*** Begin section ***

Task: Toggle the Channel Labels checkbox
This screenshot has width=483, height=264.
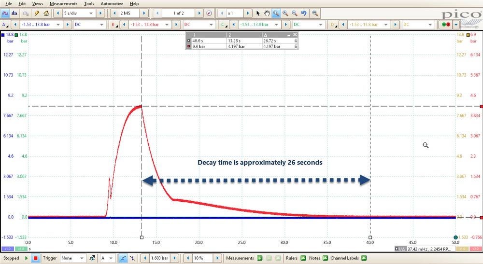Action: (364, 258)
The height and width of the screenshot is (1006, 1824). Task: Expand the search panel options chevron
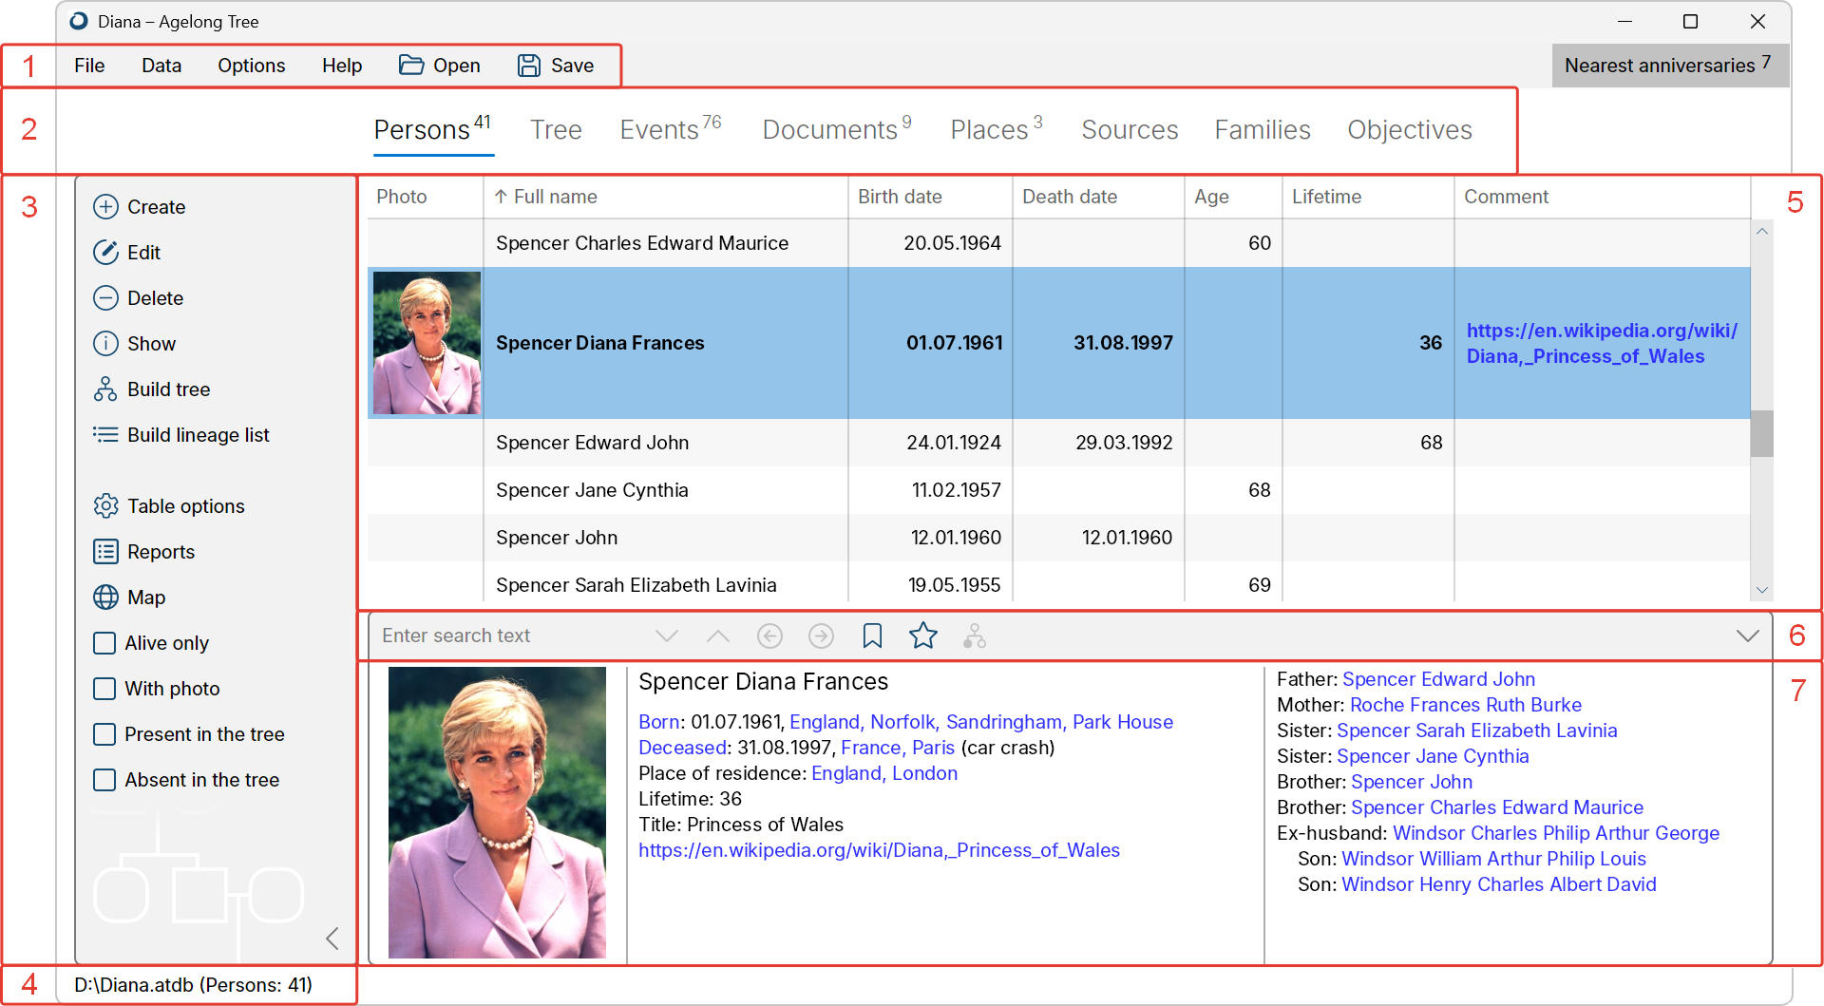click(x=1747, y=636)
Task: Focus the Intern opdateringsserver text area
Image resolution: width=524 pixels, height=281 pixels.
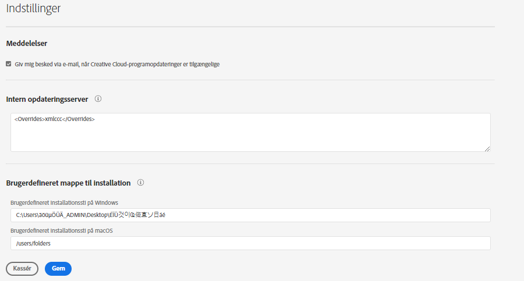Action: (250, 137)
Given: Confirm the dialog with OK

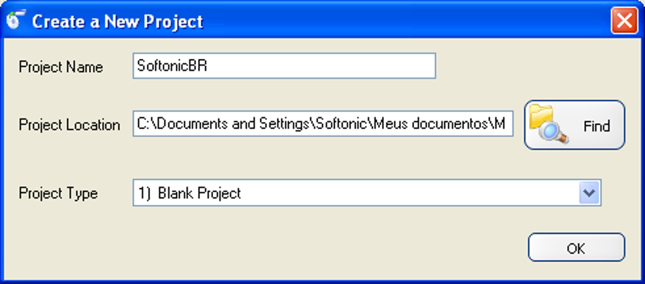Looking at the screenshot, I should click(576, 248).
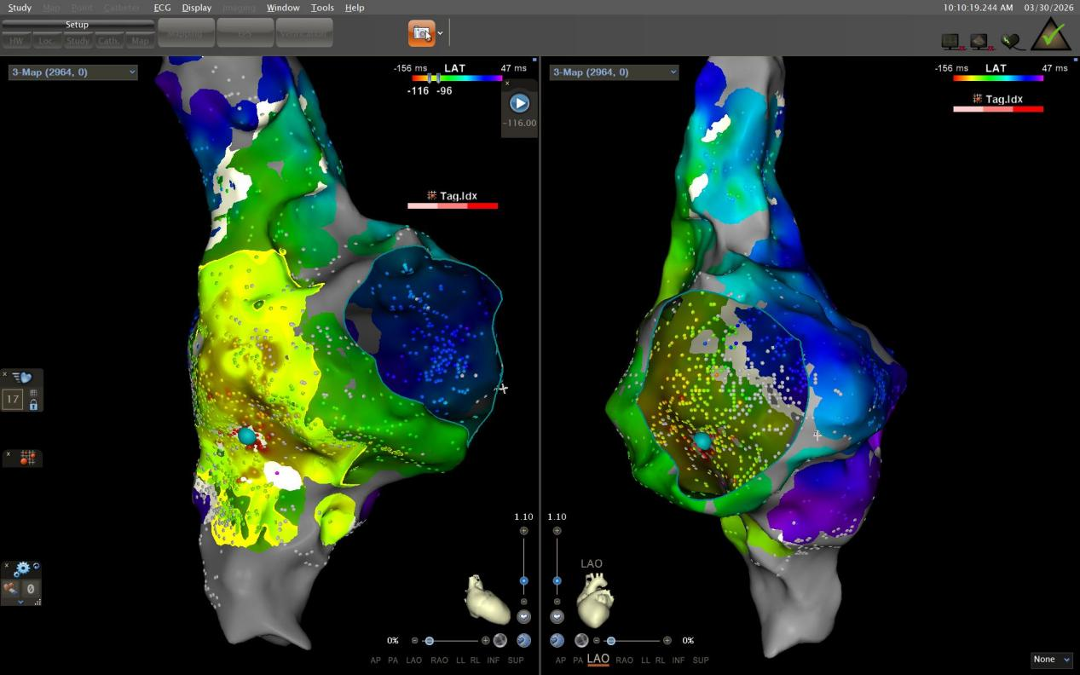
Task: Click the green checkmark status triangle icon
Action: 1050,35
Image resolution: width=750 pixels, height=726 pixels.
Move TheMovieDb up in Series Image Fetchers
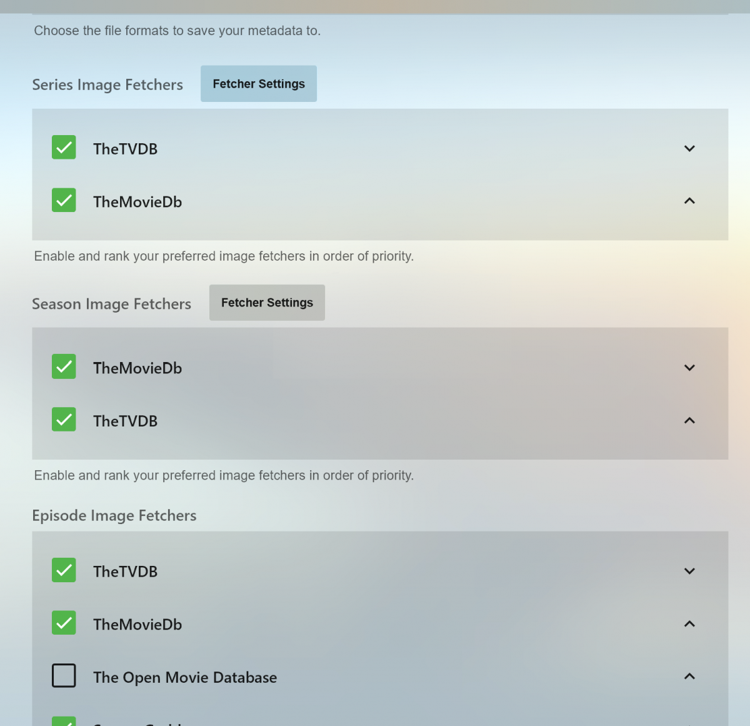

*** End section ***

▶ **The problem**: Please print each of the records word for word, keeping the pictures out.

▶ **Response to this exercise**:
Task: Toggle the Channel Labels checkbox
This screenshot has width=483, height=264.
Action: (364, 258)
The height and width of the screenshot is (1006, 1824). Task: Expand the search panel options chevron
click(x=1747, y=636)
Task: Focus the Intern opdateringsserver text area
Image resolution: width=524 pixels, height=281 pixels.
Action: (250, 137)
Given: Confirm the dialog with OK

Looking at the screenshot, I should click(576, 248).
Task: Click the green checkmark status triangle icon
Action: 1050,35
Image resolution: width=750 pixels, height=726 pixels.
Move TheMovieDb up in Series Image Fetchers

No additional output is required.